Stored data

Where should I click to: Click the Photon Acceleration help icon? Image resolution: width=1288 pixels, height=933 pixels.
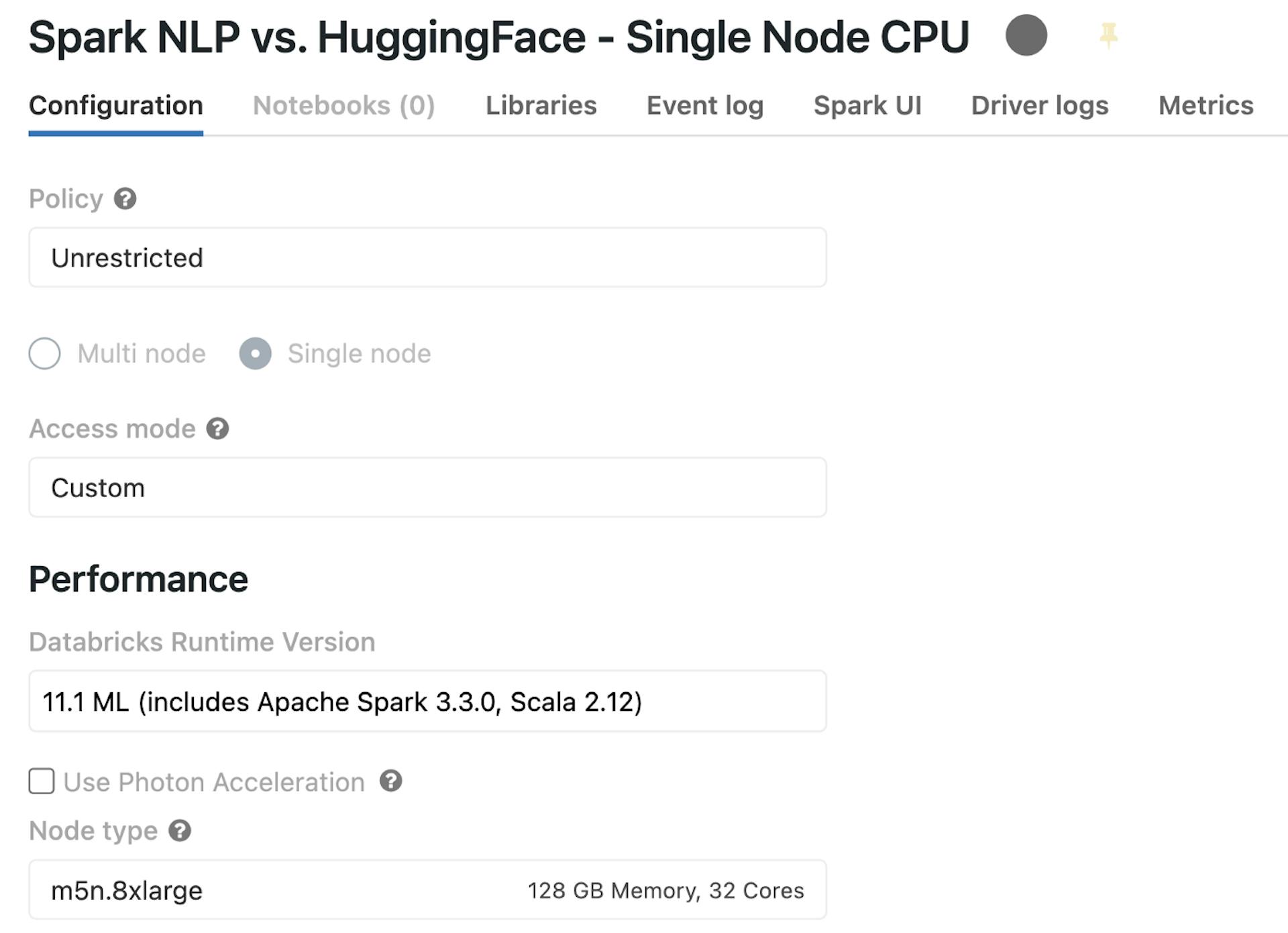point(390,782)
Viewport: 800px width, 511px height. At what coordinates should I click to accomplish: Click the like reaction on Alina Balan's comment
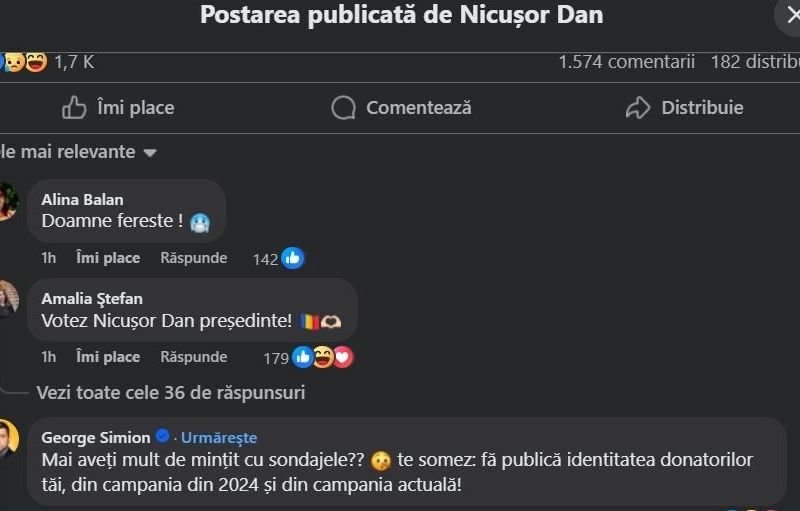292,258
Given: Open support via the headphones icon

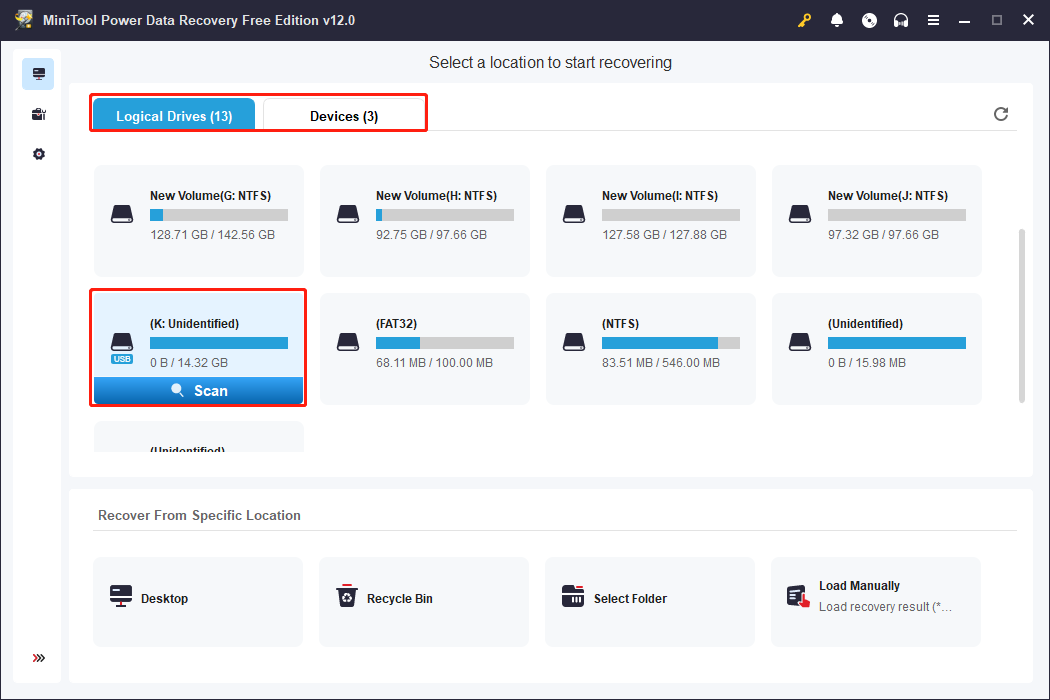Looking at the screenshot, I should [901, 20].
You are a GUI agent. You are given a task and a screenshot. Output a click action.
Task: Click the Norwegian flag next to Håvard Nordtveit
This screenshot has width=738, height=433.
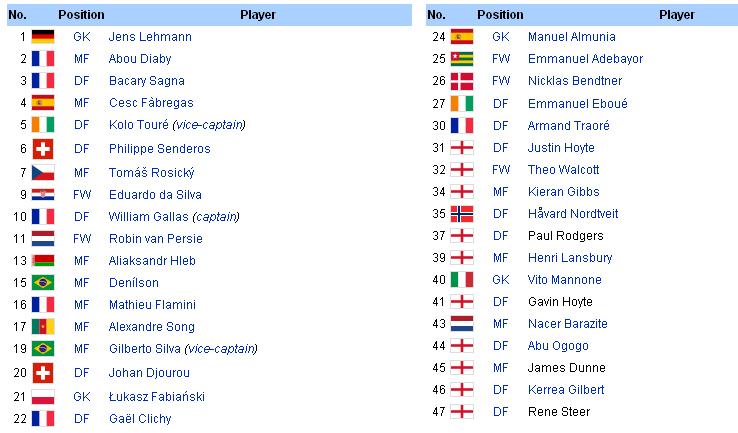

Your objective
With the pictures omitted, give every line above again exactly.

Solution to this task
Where should I click to: Click the Photon Acceleration help icon? Image resolution: width=1288 pixels, height=933 pixels.
point(390,782)
Viewport: 800px width, 511px height. At what coordinates should I click to accomplish: Click the like reaction on Alina Balan's comment
292,258
Given: Open support via the headphones icon

Looking at the screenshot, I should [901, 20].
You are a GUI agent. You are given a task and a screenshot. Output a click action.
Task: Click the Norwegian flag next to Håvard Nordtveit
This screenshot has width=738, height=433.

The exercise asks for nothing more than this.